DIRECTIVE → Please write out the records again, starting with the line that contains "Where should I click to: Click the 备注" and going on through the line that contains "pos(718,562)", and switch "Headers table" to "Fields table" with nothing else altered.

ITEMS →
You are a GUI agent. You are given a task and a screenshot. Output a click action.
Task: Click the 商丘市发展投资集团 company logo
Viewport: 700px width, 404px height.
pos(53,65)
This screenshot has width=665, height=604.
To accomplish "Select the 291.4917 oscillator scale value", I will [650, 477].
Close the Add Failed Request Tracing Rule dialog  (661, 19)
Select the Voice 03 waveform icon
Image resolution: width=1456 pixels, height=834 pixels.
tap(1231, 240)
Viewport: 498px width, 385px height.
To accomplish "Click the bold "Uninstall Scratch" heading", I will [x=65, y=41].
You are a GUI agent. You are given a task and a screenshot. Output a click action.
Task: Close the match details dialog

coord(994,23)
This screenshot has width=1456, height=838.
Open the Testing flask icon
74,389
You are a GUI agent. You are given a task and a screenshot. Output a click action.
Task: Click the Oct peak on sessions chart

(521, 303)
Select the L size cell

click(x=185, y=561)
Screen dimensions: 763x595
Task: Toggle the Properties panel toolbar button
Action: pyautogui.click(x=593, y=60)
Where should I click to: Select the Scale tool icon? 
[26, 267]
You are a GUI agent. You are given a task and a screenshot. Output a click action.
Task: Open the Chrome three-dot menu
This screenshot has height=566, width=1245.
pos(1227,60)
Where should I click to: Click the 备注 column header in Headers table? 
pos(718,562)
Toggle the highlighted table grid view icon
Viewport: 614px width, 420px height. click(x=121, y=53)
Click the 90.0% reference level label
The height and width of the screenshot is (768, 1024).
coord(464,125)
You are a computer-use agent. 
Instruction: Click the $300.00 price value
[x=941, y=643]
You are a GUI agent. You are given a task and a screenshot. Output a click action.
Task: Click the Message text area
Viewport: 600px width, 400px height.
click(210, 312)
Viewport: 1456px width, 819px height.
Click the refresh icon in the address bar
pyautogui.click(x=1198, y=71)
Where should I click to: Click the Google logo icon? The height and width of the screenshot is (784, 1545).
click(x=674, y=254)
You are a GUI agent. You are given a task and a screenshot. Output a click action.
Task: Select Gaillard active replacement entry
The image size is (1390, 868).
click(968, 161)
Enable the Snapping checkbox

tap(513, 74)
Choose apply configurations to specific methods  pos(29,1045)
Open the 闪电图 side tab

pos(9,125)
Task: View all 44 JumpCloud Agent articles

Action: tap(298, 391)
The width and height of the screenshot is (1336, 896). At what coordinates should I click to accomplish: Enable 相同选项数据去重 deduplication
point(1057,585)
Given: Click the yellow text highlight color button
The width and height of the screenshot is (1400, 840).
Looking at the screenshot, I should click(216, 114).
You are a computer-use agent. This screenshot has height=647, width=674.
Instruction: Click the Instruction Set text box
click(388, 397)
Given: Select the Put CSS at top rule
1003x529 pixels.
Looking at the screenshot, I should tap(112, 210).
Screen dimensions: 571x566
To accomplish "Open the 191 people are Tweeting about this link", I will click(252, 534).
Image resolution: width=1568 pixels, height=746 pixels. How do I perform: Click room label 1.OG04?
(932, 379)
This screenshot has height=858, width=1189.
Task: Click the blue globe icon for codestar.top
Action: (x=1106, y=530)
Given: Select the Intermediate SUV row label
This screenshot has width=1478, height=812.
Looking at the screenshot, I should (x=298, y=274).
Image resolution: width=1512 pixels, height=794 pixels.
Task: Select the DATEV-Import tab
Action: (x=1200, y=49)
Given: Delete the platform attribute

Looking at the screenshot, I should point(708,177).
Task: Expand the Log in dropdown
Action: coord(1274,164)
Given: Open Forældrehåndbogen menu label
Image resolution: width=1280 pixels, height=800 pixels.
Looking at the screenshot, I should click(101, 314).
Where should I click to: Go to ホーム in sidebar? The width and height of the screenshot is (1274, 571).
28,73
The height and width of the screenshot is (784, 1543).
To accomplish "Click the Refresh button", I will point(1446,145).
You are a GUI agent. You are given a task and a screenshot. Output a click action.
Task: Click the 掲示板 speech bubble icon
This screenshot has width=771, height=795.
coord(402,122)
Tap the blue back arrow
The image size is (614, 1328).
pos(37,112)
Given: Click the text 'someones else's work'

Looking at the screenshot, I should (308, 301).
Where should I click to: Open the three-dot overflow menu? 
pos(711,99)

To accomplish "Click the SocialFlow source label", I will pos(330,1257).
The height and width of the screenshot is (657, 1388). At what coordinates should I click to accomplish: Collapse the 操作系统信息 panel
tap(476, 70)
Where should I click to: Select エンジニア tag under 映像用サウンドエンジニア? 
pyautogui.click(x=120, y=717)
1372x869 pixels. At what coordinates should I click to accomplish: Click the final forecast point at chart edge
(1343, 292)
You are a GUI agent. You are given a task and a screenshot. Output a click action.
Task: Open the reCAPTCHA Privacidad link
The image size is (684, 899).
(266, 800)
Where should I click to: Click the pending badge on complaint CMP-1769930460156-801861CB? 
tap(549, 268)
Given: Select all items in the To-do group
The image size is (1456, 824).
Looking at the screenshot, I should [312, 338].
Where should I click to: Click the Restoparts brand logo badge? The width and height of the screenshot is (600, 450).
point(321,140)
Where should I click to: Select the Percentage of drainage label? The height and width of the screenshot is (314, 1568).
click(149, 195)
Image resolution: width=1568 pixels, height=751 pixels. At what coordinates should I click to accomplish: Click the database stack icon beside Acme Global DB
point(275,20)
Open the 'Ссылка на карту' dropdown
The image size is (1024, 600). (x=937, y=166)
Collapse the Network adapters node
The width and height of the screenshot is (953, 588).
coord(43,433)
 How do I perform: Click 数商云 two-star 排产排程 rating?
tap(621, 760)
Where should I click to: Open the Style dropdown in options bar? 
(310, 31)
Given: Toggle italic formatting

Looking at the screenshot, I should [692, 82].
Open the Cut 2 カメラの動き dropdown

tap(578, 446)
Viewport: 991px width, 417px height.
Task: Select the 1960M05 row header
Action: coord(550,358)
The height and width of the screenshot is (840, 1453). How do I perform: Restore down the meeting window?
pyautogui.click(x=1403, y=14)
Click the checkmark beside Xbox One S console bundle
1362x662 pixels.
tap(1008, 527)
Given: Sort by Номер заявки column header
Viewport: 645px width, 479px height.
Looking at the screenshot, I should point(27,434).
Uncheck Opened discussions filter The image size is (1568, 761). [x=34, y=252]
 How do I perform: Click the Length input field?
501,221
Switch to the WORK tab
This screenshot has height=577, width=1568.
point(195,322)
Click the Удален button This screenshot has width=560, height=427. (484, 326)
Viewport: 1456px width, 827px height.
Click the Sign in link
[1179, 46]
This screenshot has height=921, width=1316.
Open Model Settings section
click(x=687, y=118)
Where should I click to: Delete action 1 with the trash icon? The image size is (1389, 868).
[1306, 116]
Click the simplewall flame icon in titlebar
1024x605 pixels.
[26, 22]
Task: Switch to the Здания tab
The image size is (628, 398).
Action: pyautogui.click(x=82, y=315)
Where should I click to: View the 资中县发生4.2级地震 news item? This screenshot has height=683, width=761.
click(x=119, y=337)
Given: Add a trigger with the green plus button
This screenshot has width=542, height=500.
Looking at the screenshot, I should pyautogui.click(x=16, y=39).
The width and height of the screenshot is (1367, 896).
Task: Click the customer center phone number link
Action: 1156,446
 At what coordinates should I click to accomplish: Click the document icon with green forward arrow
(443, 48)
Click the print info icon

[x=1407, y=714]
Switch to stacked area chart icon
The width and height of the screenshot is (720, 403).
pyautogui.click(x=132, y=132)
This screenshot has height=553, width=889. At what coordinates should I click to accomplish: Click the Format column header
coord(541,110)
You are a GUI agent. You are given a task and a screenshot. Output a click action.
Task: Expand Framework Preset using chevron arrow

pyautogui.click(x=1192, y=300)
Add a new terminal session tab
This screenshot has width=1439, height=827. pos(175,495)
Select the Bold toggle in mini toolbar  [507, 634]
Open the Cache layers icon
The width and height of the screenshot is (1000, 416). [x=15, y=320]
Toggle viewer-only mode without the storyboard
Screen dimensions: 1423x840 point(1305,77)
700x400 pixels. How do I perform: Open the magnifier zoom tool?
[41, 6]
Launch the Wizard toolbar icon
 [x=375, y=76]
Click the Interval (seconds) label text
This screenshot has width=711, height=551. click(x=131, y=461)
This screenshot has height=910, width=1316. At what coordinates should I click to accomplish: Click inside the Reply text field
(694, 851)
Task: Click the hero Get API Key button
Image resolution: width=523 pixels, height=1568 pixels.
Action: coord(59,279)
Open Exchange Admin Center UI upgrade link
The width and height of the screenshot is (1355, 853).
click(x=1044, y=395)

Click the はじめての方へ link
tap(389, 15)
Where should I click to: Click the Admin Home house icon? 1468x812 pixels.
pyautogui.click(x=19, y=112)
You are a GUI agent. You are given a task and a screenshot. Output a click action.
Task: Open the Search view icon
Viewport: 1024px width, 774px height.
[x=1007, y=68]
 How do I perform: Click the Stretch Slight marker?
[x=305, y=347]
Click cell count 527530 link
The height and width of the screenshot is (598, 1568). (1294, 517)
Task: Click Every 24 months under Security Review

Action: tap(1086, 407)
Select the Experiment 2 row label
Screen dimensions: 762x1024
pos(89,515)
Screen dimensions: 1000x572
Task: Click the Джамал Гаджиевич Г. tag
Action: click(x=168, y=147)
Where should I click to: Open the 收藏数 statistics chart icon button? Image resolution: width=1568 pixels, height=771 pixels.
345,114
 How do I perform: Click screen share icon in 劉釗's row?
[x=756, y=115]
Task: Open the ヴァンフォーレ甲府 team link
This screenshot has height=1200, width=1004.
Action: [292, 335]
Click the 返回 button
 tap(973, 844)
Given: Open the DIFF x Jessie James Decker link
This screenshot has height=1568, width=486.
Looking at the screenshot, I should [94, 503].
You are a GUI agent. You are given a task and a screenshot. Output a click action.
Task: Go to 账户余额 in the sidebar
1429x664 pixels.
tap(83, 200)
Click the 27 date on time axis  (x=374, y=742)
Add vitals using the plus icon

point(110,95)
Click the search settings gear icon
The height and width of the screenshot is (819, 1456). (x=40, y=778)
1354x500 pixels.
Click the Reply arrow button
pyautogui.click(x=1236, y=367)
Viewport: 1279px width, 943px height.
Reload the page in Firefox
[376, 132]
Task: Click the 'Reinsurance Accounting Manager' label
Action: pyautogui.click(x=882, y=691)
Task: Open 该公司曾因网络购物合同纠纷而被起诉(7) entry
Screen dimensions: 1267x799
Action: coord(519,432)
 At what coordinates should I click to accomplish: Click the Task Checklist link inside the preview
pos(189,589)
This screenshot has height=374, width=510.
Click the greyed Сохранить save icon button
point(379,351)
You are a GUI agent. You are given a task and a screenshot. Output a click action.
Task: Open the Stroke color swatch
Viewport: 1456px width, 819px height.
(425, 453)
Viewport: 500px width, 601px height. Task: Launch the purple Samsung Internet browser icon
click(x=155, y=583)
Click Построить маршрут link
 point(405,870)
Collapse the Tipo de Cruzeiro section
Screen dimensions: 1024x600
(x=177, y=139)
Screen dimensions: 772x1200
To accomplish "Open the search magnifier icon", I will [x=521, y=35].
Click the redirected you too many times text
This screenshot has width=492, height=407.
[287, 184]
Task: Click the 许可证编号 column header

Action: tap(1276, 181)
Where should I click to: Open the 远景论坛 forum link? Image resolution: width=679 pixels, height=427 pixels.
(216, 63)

COMPLETE RESPONSE →
Where should I click to: Click the 备注 column header in Fields table? 
pos(718,562)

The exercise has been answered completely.